Deploy, Part One (Rawlings #1)(9)
She knew he was. But since he didn’t seem to understand that she was waiting on him, that her being there was going to cost her in the long run, she feigned a languid surprised expression.
***
Justice always had to build herself up for a one on one with Declan Rawlings; at least she had to since the pair of them hit puberty. Before then he was the best tree climber she’d ever met, he wasn’t too bad at fishing either. He taught her how to shoot his BB gun, how to use a pocketknife. He even taught her how to play football, like a boss.
Yet, these days, the thought of him alone made her heart race and her gut twist. When she was close to him, when she felt his dominant vibe and heard his clipped words and found his blue-gray eyes drowned in emotion that didn’t fit the total package of him, he made it hard for her to think much less breathe.
Without her mental build up she would be crimson and mute in his presence. The ex-tomboy slash shy girl he still saw her as.
She knew all the Rawlings’ boys vanished after graduation, everyone did. But ever since she overheard Nolan and Declan talking one morning about how Tobias was getting Declan ready for his date, it became real to her.
She understood the boy she knew would be gone for good. Even if he made it back to Bradyville—which he swore he would not do when he was a kid—he’d never be the same. There would be more edge and more emotion in his stare. He would have seen and done things that Justice could never imagine. And surely some things that would make her blush at the thought of them.
Before she could offer him one of her well-practiced excuses she had been chanting since she watched him go into the locker room her phone rang again. She had been ignoring it for at least a half hour. Before today, she had been looking for any excuse to have second alone with Declan, to at least tell him she’d be thinking about him, and she’d...miss him.
She figured when she saw Murdock leave, more than likely thinking she had left with his dad, getting Declan to take her home was not only the best opportunity she had, but more than likely her last.
It was still a risk. Even if she timed it all right, Declan could have told her no, and even if he did say yes...she’d have to deal with her father if he was home and saw her pull up with him.
Brent Rose hated the Rawlings’ clan; he blamed them for her mother leaving. Justice heard the story weekly. One of how her mother was a lazy whore looking for an easy ride, how she left him to wallow in poverty.
Justice knew the truth, though. She knew her mother left because she was abused. Not only could she remember the fear and the yelling when she was little, but her grandmother had told her the real story—the one about the messy divorce and the even nastier custody battle, which ended with her mother’s parents and her father having joint custody. Justice had also spoken to her mother.
Her mother did leave with a buddy of the Rawlings’, but he only took her back to the state he was stationed in, to a women’s shelter. Her mother tried to get Justice out, too, but her father’s lawyers were impossible, claiming abandonment among other things. The joint custody between her grandparents and father was a compromise, one that her well-known minster grandfather was able to make happen. Even with the custody agreement Justice never really saw her mother. She had a new life now, a new husband, more children, and Justice was a reminder of a past she’d escaped.
After Justice’s grandfather died and her father decided to move in and take over his affairs Justice asked for help from her mom—help the woman said she could not give. She wasn’t coming back and Justice and her grandmother would not leave Bradyville, their home.
For the most part, Justice knew how to dodge most of her father’s blows and when to vanish so the idea didn’t cross his mind. Any time he had a bottle in his hand, he’d forget Justice was Justice. He’d see her mother and the aggression would flow.

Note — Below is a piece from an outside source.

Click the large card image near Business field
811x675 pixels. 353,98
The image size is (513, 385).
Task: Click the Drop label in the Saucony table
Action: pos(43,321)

Justice also knew how to smile and act like all was well. Even her grandfather had told her family business was just that, ‘no need to be broadcasting demons who find their doom one way or another.’
Under it all, she was keeping score. One day she’d find a way to get her dad out of her grandmother’s house. And then she’d get her grandfather’s church back and her father out of her life.
If there was one virtue Justice owned it was patience.
Doing her best not to tremble with reasonable fear Justice reached to answer her phone.
“Hi, Daddy.” She listened. “Really? He’s there? I was waiting—” Silence. “Well, I don’t know why he couldn’t find me.” Silence. “Really, that bad?” She listened to how she was irresponsible, how she knew there was a storm coming, and if she knew Murdock had left she should have called him. Now she was stuck. There was more to it, a lot of curse words, which were a bit slurred telling her he’d already decided to take the edge off. And a comment or two about her being as useless as her mother.
In the background she heard Murdock taking the blame, and like always, like with any authority figure, Murdock managed to calm her father down.
“I have a book and I’m underground,” she answered when her father asked her what she was going to do. Silence. “I know, yes. It’s not locked. I can get in. Yes, I’m sure,” she said as her gaze slowly moved up Declan, realizing the ride that she wasn’t sure how she was going to get through without sounding and looking like a fool had just turned into more time. A lot more. She also knew if her father figured out she was trapped here with Declan Rawlings, the price was going to be more than she bargained to pay.